Traduction: Hubert Tézenas.

Jim Sallis est un grand de littérature américaine. Son roman “Drive” a inspiré très librement le film pyrotechnique clinquant de même nom. Son oeuvre est très diversifiée, se situant aux limites du polar, se servant d’une trame policière, noire pour écrire des romans surtout existentiels et explorant la psyché complexe de ses personnages.

Ne vous trompez pas de genre, Sallis utilise bien certaines formes du roman policier mais c’est aussi pour écrire des romans qui, les années passant, s’éloignent de plus en plus du polar pour aller vers un Noir beaucoup plus universel et en même temps très intime. Par le passé, que ce soit avec la brillante série Lew Griffin dans la chaleur de la Nouvelle Orléans ou avec les romans de la série John Turner plantés dans le Tennessee rural dont le décor a dû particulièrement éclairer ce spécialiste de la musique traditionnelle américaine, Sallis met toujours en scène des héros solitaires particulièrement tourmentés et ce sont ces tourments qui entretiennent un suspense souvent terrifiant par leurs non-dits, leurs interrogations, leurs points de suspension. Lire Sallis n’est jamais de tout repos. Les interrogations du héros viennent souvent frapper de plein fouet le lecteur, le plongeant parfois dans un désarroi solidaire. Ces personnages, y compris celui de “Drive” sont finement, expertement dessinés et s’avèrent de grands témoins de la comédie, de la tragédie humaine.

Son dernier roman paru en France en 2013,“Le tueur se meurt” avait obtenu le grand prix de la littérature policière et “Willnot” est dans la même lignée, décrivant la solitude, les solitudes, l’isolement voulu ou subi non plus dans le cadre de la grande ville de Phoenix en Arizona comme en 2013 mais dans l’intimité d’une petite ville ne possédant même pas un Walmart, le temps qui passe…

Et c’est dans ce symbole d’un immobilisme patent et constant de l’ Arizona profond que Sallis commence son roman avec un incipit insidieux, faussement détaché qui vous impose d’entrée, d’emblée ses cauchemars.

“ Nous découvrîmes les cadavres à trois kilomètres de la ville, près de l’ancienne carrière de gravier.”

Le roman est lancé mais pas le thriller que vous pourriez imaginer, la découverte d’un charnier contenant les ossements de plusieurs personnes à la périphérie de la ville n’étant qu’un MacGuffin cher à Hitchcock, propice par son écho dramatique et macabre à développer l’histoire de Lamar Hale, médecin à Willnot, d’effectuer une photographie douloureuse d’une population à l’arrêt, momifiée par le présent, terrifiée par l’avenir, apeurée par l’absence, torturée par les remords, des choix passé non faits.

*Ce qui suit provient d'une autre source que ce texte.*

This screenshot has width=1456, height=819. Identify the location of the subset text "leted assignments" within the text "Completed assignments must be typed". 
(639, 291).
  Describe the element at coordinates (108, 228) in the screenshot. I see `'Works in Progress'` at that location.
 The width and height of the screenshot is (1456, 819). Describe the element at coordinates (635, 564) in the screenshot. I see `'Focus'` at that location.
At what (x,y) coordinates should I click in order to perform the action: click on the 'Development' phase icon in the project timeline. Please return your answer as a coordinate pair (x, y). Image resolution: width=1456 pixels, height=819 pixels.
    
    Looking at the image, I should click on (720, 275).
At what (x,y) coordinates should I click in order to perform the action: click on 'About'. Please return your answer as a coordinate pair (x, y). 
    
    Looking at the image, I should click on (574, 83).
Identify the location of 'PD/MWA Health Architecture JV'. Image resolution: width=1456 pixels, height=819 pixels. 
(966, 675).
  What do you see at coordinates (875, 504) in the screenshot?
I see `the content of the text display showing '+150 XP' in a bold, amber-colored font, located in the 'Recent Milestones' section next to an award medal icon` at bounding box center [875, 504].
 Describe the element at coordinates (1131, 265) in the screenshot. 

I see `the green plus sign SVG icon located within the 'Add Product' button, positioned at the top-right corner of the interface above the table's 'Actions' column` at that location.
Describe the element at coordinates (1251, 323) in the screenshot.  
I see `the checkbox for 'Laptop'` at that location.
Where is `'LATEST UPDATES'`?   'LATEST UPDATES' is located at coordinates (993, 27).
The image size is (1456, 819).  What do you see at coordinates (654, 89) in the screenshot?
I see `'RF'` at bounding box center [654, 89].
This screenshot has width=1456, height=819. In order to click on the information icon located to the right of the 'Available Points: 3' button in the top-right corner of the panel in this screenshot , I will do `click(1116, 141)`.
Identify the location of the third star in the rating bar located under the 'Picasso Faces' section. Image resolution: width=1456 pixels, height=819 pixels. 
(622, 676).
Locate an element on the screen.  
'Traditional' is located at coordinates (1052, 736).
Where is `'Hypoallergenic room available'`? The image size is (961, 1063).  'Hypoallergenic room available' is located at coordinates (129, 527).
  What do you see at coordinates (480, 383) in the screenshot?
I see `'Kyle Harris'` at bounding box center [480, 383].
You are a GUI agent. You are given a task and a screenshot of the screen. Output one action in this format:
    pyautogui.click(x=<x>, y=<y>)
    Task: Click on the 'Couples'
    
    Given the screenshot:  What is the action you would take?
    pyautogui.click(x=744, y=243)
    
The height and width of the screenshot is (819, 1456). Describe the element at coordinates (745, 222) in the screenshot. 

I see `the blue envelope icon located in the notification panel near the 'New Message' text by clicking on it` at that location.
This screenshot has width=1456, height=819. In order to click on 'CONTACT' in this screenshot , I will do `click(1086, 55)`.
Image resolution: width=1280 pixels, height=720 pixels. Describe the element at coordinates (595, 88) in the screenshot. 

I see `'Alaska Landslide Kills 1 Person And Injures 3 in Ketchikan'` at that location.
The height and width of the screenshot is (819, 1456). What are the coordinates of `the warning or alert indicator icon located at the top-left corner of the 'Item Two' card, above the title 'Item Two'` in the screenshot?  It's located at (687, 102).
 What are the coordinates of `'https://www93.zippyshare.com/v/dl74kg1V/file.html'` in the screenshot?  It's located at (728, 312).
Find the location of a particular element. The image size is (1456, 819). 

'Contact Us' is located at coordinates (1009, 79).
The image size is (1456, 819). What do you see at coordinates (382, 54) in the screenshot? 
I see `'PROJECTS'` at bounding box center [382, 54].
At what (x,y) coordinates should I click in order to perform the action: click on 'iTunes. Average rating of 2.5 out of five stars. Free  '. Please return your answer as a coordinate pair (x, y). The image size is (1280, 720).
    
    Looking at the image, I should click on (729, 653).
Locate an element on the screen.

“Certains conditionnels ont de quoi vous démolir”.

Tout cela contribue à créer un roman, une nouvelle fois, très sombre, à l’intrigue policière fine mais relevée par la réapparition d’un vétéran de la guerre en Irak porté disparu. James Sallis parsème ces péripéties de réflexion sur la littérature et l’écriture citant Dostoïevski, Kierkegaard, Hemingway, “masse et puissance “ d’Elias Canetti et … Westlake tout en revenant abondamment à ses premières amours: la SF. En si peu de pages et même si ce n’est pas un exploit pour lui, c’est du grand art, pessimiste à faire mal mais brillant.

“Ce qu’on vit, poursuivit-il, n’a pas grand chose à voir avec ce qu’on nous serine à longueur de temps, qu’il y a toujours moyen de “s’en sortir”. C’est faux, et quand on veut s’en sortir, on se retrouve face à une gamelle vide”.

Et comme à l’accoutumée, les oiseaux que remarque James Sallis à sa fenêtre quand il écrit,  viennent, fugitivement et éphémèrement, se poser dans le roman.

Remarquable.

Wollanup.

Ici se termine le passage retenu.